DESCRIPTION OF THE TASK:
Lines to return, exactly: from the line with "Toggle the timeline Snap magnet icon" to the line with "Task: Expand the 店铺优惠 coupon dropdown" in the entries below, both included.

(Dataset entries)
--- START ---
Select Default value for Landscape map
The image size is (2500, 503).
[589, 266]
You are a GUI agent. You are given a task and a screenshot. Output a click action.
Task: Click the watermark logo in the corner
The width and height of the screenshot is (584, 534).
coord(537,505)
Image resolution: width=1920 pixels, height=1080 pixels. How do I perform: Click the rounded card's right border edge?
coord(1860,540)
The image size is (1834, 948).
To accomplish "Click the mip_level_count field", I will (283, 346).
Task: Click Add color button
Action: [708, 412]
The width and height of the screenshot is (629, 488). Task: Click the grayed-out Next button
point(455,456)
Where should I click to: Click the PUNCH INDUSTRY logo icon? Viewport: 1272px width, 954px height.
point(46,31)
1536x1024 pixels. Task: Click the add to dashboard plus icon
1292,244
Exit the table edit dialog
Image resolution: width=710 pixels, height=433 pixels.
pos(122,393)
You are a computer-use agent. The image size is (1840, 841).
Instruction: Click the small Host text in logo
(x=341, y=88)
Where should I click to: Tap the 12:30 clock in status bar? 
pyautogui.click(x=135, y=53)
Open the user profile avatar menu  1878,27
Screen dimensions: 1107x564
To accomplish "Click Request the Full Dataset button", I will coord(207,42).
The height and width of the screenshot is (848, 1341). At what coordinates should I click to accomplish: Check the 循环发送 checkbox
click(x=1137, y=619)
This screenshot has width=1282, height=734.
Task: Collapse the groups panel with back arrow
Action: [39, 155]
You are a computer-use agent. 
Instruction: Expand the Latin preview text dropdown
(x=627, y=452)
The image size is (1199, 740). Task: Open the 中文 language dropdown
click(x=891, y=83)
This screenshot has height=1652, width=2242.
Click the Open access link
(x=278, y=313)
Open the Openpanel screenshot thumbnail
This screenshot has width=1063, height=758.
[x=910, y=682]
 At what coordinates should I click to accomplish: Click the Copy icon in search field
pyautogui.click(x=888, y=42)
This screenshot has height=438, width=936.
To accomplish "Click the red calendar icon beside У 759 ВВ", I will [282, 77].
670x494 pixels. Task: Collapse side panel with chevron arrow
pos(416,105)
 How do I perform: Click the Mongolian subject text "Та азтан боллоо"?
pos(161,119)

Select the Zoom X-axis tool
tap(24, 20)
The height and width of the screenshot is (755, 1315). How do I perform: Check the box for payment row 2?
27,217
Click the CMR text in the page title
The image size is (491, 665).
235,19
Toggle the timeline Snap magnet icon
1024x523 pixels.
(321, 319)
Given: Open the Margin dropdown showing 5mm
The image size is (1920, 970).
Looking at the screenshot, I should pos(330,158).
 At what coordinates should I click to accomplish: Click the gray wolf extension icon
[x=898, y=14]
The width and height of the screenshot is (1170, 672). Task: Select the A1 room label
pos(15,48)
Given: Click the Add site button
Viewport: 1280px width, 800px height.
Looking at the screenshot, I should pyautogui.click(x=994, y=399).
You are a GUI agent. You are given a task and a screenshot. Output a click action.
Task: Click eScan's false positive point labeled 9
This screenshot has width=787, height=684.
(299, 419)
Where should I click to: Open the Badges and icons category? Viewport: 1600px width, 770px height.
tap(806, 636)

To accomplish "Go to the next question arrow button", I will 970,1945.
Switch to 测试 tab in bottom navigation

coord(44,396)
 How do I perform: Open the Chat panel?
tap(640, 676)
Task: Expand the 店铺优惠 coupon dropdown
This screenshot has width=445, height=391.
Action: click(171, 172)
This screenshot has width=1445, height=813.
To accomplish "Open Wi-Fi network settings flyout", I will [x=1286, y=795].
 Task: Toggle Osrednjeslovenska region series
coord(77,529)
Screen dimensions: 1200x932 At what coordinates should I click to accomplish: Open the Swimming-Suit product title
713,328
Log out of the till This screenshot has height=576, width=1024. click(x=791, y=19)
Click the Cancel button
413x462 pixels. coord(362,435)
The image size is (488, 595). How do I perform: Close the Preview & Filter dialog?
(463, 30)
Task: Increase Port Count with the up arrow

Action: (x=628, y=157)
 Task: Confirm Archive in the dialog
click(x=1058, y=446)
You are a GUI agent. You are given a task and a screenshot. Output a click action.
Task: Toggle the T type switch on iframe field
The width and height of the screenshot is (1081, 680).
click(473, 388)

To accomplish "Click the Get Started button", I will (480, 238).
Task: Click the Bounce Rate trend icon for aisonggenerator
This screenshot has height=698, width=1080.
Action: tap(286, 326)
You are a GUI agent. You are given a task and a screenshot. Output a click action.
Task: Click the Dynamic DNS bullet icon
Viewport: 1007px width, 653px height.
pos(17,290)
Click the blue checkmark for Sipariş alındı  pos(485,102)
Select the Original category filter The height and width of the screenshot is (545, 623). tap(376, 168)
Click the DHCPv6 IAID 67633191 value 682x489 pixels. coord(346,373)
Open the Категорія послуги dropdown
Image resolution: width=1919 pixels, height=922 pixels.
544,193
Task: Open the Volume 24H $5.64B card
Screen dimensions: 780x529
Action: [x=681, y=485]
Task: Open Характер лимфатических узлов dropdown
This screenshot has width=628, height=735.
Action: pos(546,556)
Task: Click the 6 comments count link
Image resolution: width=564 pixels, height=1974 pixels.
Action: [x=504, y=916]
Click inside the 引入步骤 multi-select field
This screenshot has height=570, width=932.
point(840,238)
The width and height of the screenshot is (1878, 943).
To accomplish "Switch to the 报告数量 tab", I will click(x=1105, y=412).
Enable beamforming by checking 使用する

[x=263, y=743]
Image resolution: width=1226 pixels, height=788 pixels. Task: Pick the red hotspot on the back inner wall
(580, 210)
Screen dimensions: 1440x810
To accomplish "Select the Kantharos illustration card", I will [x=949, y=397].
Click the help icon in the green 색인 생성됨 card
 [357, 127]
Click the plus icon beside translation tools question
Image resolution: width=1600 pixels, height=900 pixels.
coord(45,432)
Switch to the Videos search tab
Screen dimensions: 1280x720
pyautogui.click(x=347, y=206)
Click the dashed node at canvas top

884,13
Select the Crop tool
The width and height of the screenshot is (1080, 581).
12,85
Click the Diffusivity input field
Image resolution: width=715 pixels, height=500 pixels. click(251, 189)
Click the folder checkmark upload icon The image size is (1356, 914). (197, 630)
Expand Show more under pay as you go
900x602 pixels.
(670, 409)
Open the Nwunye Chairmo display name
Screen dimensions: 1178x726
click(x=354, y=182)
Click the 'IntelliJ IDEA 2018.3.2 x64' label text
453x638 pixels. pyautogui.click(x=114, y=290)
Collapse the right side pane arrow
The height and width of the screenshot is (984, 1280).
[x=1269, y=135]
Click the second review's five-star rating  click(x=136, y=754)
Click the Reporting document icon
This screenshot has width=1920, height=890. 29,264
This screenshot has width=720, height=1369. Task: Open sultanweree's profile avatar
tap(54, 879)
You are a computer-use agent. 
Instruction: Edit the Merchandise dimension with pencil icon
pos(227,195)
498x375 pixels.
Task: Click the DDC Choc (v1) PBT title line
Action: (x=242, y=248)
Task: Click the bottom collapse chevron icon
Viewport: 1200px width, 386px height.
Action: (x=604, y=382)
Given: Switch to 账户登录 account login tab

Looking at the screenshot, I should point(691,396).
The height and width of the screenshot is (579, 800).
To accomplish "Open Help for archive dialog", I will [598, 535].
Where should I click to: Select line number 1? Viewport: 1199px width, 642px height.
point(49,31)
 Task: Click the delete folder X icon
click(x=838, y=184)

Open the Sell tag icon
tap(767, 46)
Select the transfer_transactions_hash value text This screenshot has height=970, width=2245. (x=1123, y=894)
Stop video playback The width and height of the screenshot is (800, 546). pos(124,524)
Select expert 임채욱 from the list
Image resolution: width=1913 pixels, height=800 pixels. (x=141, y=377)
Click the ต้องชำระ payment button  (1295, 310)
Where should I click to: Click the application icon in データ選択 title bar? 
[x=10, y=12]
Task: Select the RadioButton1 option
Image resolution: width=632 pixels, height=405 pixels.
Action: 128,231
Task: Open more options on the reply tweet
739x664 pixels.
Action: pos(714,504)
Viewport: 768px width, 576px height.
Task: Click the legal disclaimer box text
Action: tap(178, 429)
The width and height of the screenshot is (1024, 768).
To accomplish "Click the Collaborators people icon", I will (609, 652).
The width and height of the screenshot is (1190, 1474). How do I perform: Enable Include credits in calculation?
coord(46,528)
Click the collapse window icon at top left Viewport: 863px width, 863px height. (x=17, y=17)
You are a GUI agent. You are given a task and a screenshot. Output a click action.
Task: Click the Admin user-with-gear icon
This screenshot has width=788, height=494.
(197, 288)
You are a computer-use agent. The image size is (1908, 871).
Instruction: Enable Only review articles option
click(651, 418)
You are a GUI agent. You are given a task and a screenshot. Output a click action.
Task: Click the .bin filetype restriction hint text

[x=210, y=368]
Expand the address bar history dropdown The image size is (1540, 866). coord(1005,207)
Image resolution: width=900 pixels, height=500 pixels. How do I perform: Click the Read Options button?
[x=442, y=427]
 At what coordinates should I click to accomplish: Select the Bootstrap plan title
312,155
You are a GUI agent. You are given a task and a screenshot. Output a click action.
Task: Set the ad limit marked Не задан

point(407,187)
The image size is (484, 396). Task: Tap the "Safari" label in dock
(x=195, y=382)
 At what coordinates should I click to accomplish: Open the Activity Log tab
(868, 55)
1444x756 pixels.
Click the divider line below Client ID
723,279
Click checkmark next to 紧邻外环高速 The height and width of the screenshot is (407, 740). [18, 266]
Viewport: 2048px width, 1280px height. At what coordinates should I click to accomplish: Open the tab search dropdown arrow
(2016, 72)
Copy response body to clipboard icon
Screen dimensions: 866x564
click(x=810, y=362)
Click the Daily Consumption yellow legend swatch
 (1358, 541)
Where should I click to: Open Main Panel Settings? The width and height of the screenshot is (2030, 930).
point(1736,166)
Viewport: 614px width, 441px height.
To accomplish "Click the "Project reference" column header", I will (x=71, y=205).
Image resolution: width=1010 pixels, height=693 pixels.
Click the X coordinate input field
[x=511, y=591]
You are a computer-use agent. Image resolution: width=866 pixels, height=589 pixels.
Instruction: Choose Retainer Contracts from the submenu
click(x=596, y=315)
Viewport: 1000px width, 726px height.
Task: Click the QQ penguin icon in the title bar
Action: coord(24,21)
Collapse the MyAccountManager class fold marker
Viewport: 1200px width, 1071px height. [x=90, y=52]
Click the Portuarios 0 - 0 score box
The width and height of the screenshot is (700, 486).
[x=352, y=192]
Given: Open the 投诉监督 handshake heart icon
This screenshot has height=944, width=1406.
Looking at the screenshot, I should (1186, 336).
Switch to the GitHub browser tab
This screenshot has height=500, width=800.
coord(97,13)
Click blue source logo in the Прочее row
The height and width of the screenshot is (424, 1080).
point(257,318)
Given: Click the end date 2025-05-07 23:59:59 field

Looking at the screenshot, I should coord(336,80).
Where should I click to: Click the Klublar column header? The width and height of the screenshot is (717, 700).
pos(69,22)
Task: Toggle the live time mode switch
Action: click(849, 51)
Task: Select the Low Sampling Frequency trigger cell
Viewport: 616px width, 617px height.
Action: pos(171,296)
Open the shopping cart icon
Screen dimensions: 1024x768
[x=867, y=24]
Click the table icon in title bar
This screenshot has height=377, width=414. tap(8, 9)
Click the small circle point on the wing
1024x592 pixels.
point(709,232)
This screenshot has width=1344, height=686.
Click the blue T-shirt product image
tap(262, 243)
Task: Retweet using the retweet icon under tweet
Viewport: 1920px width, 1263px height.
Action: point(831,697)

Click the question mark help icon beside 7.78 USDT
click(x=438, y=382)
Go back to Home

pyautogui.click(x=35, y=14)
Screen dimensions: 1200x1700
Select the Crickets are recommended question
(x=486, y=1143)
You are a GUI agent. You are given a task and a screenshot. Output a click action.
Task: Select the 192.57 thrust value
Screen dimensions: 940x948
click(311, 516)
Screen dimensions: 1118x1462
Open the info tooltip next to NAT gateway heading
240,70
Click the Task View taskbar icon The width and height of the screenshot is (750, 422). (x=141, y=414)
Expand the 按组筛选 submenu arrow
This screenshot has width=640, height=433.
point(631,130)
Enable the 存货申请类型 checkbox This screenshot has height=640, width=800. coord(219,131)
--- END ---
SOLVED PROBLEM:
Toggle the timeline Snap magnet icon
1024x523 pixels.
(321, 319)
Given: Open the Margin dropdown showing 5mm
The image size is (1920, 970).
Looking at the screenshot, I should pos(330,158).
 At what coordinates should I click to accomplish: Click the gray wolf extension icon
[x=898, y=14]
The width and height of the screenshot is (1170, 672). Task: Select the A1 room label
pos(15,48)
Given: Click the Add site button
Viewport: 1280px width, 800px height.
Looking at the screenshot, I should pyautogui.click(x=994, y=399).
You are a GUI agent. You are given a task and a screenshot. Output a click action.
Task: Click eScan's false positive point labeled 9
This screenshot has width=787, height=684.
(299, 419)
Where should I click to: Open the Badges and icons category? Viewport: 1600px width, 770px height.
tap(806, 636)

To accomplish "Go to the next question arrow button", I will 970,1945.
Switch to 测试 tab in bottom navigation

coord(44,396)
 How do I perform: Open the Chat panel?
tap(640, 676)
Task: Expand the 店铺优惠 coupon dropdown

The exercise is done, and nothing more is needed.